WHAT IS ASKED: Copy out all of the following records word for word, changing nothing.

__________

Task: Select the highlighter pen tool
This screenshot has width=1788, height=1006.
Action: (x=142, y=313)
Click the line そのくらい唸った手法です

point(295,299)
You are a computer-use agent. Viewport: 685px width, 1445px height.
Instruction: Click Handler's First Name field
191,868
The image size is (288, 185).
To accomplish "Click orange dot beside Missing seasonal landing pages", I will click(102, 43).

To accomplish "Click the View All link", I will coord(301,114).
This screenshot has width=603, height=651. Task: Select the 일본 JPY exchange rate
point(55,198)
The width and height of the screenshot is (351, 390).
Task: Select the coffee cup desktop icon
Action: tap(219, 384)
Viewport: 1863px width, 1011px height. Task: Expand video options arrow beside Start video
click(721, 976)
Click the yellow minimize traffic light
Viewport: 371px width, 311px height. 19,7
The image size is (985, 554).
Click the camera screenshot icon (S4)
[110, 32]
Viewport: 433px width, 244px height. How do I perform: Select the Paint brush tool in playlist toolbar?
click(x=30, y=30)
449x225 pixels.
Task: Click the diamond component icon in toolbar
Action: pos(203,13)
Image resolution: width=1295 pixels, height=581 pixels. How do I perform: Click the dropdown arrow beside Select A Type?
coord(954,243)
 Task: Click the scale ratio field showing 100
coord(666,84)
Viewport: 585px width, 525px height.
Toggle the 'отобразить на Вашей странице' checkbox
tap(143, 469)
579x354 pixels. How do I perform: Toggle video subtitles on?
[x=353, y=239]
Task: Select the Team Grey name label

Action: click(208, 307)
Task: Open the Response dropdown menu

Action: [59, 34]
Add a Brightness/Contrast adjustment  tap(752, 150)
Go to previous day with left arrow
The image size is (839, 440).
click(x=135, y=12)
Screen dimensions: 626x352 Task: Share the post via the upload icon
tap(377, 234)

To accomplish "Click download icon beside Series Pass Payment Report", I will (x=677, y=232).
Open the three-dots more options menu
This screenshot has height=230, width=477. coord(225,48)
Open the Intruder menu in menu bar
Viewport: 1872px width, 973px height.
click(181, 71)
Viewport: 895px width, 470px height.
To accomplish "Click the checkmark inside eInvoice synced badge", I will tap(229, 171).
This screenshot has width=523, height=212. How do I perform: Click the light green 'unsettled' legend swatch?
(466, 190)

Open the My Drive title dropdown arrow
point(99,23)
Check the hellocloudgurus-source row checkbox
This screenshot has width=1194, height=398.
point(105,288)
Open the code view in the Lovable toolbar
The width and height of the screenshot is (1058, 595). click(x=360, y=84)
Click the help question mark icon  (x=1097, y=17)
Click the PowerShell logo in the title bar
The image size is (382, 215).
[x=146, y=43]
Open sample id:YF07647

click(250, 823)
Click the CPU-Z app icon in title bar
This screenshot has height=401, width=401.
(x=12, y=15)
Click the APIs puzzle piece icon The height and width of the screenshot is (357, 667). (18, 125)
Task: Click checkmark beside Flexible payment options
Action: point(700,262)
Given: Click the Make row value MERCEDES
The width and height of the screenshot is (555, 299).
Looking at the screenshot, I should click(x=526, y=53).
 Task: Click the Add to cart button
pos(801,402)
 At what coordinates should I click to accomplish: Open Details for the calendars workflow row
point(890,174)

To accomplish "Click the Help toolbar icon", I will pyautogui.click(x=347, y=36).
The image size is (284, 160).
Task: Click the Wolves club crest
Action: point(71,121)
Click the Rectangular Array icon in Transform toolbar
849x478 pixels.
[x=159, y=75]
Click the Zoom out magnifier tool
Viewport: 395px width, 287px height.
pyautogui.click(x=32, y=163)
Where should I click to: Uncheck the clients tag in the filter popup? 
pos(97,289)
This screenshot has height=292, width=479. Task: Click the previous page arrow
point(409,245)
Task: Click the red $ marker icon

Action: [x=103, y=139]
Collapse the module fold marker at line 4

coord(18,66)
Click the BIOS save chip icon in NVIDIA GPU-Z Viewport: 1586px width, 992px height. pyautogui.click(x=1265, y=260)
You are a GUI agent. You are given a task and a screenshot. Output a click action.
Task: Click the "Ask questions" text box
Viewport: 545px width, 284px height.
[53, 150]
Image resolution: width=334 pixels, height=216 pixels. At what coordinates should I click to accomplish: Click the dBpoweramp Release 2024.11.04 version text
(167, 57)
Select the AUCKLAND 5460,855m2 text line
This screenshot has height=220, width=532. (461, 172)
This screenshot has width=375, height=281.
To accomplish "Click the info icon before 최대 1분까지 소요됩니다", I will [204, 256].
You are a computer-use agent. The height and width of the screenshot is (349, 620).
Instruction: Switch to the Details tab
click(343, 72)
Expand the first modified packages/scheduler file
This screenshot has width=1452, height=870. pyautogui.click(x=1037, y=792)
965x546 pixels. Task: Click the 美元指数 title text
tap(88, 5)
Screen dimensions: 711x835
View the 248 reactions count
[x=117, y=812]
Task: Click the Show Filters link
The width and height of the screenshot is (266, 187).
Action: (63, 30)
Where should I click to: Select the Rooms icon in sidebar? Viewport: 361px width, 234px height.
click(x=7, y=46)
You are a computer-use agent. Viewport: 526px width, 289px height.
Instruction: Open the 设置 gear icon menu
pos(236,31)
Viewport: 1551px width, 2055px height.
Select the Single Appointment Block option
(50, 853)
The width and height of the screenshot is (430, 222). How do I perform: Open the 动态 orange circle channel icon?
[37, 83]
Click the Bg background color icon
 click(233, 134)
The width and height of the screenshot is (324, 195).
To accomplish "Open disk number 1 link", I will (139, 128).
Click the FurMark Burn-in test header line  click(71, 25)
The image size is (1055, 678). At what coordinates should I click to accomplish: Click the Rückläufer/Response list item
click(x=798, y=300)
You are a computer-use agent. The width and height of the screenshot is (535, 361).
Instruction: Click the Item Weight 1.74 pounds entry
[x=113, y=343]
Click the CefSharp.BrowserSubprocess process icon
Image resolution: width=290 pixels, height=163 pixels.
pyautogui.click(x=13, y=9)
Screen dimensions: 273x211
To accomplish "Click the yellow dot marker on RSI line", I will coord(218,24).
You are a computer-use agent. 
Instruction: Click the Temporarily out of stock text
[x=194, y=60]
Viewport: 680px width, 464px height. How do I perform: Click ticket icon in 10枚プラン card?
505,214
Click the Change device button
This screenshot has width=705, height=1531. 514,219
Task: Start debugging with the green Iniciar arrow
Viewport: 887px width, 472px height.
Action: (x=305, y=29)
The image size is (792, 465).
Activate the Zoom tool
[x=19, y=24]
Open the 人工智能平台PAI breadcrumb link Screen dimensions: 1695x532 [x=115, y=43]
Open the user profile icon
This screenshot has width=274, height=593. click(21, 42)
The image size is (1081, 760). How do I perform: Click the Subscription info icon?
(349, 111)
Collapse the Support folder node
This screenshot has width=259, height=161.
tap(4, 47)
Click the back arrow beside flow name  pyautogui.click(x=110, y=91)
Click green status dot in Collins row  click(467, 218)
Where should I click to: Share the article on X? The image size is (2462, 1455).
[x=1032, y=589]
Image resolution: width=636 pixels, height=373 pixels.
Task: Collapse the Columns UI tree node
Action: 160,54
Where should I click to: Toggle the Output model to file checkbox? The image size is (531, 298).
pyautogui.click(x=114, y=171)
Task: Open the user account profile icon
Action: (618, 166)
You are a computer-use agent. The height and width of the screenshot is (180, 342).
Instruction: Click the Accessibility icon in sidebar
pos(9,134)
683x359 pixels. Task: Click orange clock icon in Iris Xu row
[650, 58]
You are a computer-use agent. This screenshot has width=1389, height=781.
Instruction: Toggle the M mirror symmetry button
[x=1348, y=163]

__________

WRITTEN REPLY:
Task: Select the highlighter pen tool
This screenshot has width=1788, height=1006.
Action: (x=142, y=313)
Click the line そのくらい唸った手法です

point(295,299)
You are a computer-use agent. Viewport: 685px width, 1445px height.
Instruction: Click Handler's First Name field
191,868
The image size is (288, 185).
To accomplish "Click orange dot beside Missing seasonal landing pages", I will click(102, 43).

To accomplish "Click the View All link", I will coord(301,114).
This screenshot has width=603, height=651. Task: Select the 일본 JPY exchange rate
point(55,198)
The width and height of the screenshot is (351, 390).
Task: Select the coffee cup desktop icon
Action: tap(219, 384)
Viewport: 1863px width, 1011px height. Task: Expand video options arrow beside Start video
click(721, 976)
Click the yellow minimize traffic light
Viewport: 371px width, 311px height. 19,7
The image size is (985, 554).
Click the camera screenshot icon (S4)
[110, 32]
Viewport: 433px width, 244px height. How do I perform: Select the Paint brush tool in playlist toolbar?
click(x=30, y=30)
449x225 pixels.
Task: Click the diamond component icon in toolbar
Action: pos(203,13)
Image resolution: width=1295 pixels, height=581 pixels. How do I perform: Click the dropdown arrow beside Select A Type?
coord(954,243)
 Task: Click the scale ratio field showing 100
coord(666,84)
Viewport: 585px width, 525px height.
Toggle the 'отобразить на Вашей странице' checkbox
tap(143, 469)
579x354 pixels. How do I perform: Toggle video subtitles on?
[x=353, y=239]
Task: Select the Team Grey name label

Action: click(208, 307)
Task: Open the Response dropdown menu

Action: [59, 34]
Add a Brightness/Contrast adjustment  tap(752, 150)
Go to previous day with left arrow
The image size is (839, 440).
click(x=135, y=12)
Screen dimensions: 626x352 Task: Share the post via the upload icon
tap(377, 234)

To accomplish "Click download icon beside Series Pass Payment Report", I will (x=677, y=232).
Open the three-dots more options menu
This screenshot has height=230, width=477. coord(225,48)
Open the Intruder menu in menu bar
Viewport: 1872px width, 973px height.
click(181, 71)
Viewport: 895px width, 470px height.
To accomplish "Click the checkmark inside eInvoice synced badge", I will tap(229, 171).
This screenshot has width=523, height=212. How do I perform: Click the light green 'unsettled' legend swatch?
(466, 190)

Open the My Drive title dropdown arrow
point(99,23)
Check the hellocloudgurus-source row checkbox
This screenshot has width=1194, height=398.
point(105,288)
Open the code view in the Lovable toolbar
The width and height of the screenshot is (1058, 595). click(x=360, y=84)
Click the help question mark icon  (x=1097, y=17)
Click the PowerShell logo in the title bar
The image size is (382, 215).
[x=146, y=43]
Open sample id:YF07647

click(250, 823)
Click the CPU-Z app icon in title bar
This screenshot has height=401, width=401.
(x=12, y=15)
Click the APIs puzzle piece icon The height and width of the screenshot is (357, 667). (18, 125)
Task: Click checkmark beside Flexible payment options
Action: point(700,262)
Given: Click the Make row value MERCEDES
The width and height of the screenshot is (555, 299).
Looking at the screenshot, I should click(x=526, y=53).
 Task: Click the Add to cart button
pos(801,402)
 At what coordinates should I click to accomplish: Open Details for the calendars workflow row
point(890,174)

To accomplish "Click the Help toolbar icon", I will pyautogui.click(x=347, y=36).
The image size is (284, 160).
Task: Click the Wolves club crest
Action: point(71,121)
Click the Rectangular Array icon in Transform toolbar
849x478 pixels.
[x=159, y=75]
Click the Zoom out magnifier tool
Viewport: 395px width, 287px height.
pyautogui.click(x=32, y=163)
Where should I click to: Uncheck the clients tag in the filter popup? 
pos(97,289)
This screenshot has height=292, width=479. Task: Click the previous page arrow
point(409,245)
Task: Click the red $ marker icon

Action: [x=103, y=139]
Collapse the module fold marker at line 4

coord(18,66)
Click the BIOS save chip icon in NVIDIA GPU-Z Viewport: 1586px width, 992px height. pyautogui.click(x=1265, y=260)
You are a GUI agent. You are given a task and a screenshot. Output a click action.
Task: Click the "Ask questions" text box
Viewport: 545px width, 284px height.
[53, 150]
Image resolution: width=334 pixels, height=216 pixels. At what coordinates should I click to accomplish: Click the dBpoweramp Release 2024.11.04 version text
(167, 57)
Select the AUCKLAND 5460,855m2 text line
This screenshot has height=220, width=532. (461, 172)
This screenshot has width=375, height=281.
To accomplish "Click the info icon before 최대 1분까지 소요됩니다", I will [204, 256].
You are a computer-use agent. The height and width of the screenshot is (349, 620).
Instruction: Switch to the Details tab
click(343, 72)
Expand the first modified packages/scheduler file
This screenshot has width=1452, height=870. pyautogui.click(x=1037, y=792)
965x546 pixels. Task: Click the 美元指数 title text
tap(88, 5)
Screen dimensions: 711x835
View the 248 reactions count
[x=117, y=812]
Task: Click the Show Filters link
The width and height of the screenshot is (266, 187).
Action: (63, 30)
Where should I click to: Select the Rooms icon in sidebar? Viewport: 361px width, 234px height.
click(x=7, y=46)
You are a computer-use agent. Viewport: 526px width, 289px height.
Instruction: Open the 设置 gear icon menu
pos(236,31)
Viewport: 1551px width, 2055px height.
Select the Single Appointment Block option
(50, 853)
The width and height of the screenshot is (430, 222). How do I perform: Open the 动态 orange circle channel icon?
[37, 83]
Click the Bg background color icon
 click(233, 134)
The width and height of the screenshot is (324, 195).
To accomplish "Open disk number 1 link", I will (139, 128).
Click the FurMark Burn-in test header line  click(71, 25)
The image size is (1055, 678). At what coordinates should I click to accomplish: Click the Rückläufer/Response list item
click(x=798, y=300)
You are a computer-use agent. The width and height of the screenshot is (535, 361).
Instruction: Click the Item Weight 1.74 pounds entry
[x=113, y=343]
Click the CefSharp.BrowserSubprocess process icon
Image resolution: width=290 pixels, height=163 pixels.
pyautogui.click(x=13, y=9)
Screen dimensions: 273x211
To accomplish "Click the yellow dot marker on RSI line", I will coord(218,24).
You are a computer-use agent. 
Instruction: Click the Temporarily out of stock text
[x=194, y=60]
Viewport: 680px width, 464px height. How do I perform: Click ticket icon in 10枚プラン card?
505,214
Click the Change device button
This screenshot has width=705, height=1531. 514,219
Task: Start debugging with the green Iniciar arrow
Viewport: 887px width, 472px height.
Action: (x=305, y=29)
The image size is (792, 465).
Activate the Zoom tool
[x=19, y=24]
Open the 人工智能平台PAI breadcrumb link Screen dimensions: 1695x532 [x=115, y=43]
Open the user profile icon
This screenshot has width=274, height=593. click(21, 42)
The image size is (1081, 760). How do I perform: Click the Subscription info icon?
(349, 111)
Collapse the Support folder node
This screenshot has width=259, height=161.
tap(4, 47)
Click the back arrow beside flow name  pyautogui.click(x=110, y=91)
Click green status dot in Collins row  click(467, 218)
Where should I click to: Share the article on X? The image size is (2462, 1455).
[x=1032, y=589]
Image resolution: width=636 pixels, height=373 pixels.
Task: Collapse the Columns UI tree node
Action: 160,54
Where should I click to: Toggle the Output model to file checkbox? The image size is (531, 298).
pyautogui.click(x=114, y=171)
Task: Open the user account profile icon
Action: (618, 166)
You are a computer-use agent. The height and width of the screenshot is (180, 342).
Instruction: Click the Accessibility icon in sidebar
pos(9,134)
683x359 pixels. Task: Click orange clock icon in Iris Xu row
[650, 58]
You are a computer-use agent. This screenshot has width=1389, height=781.
Instruction: Toggle the M mirror symmetry button
[x=1348, y=163]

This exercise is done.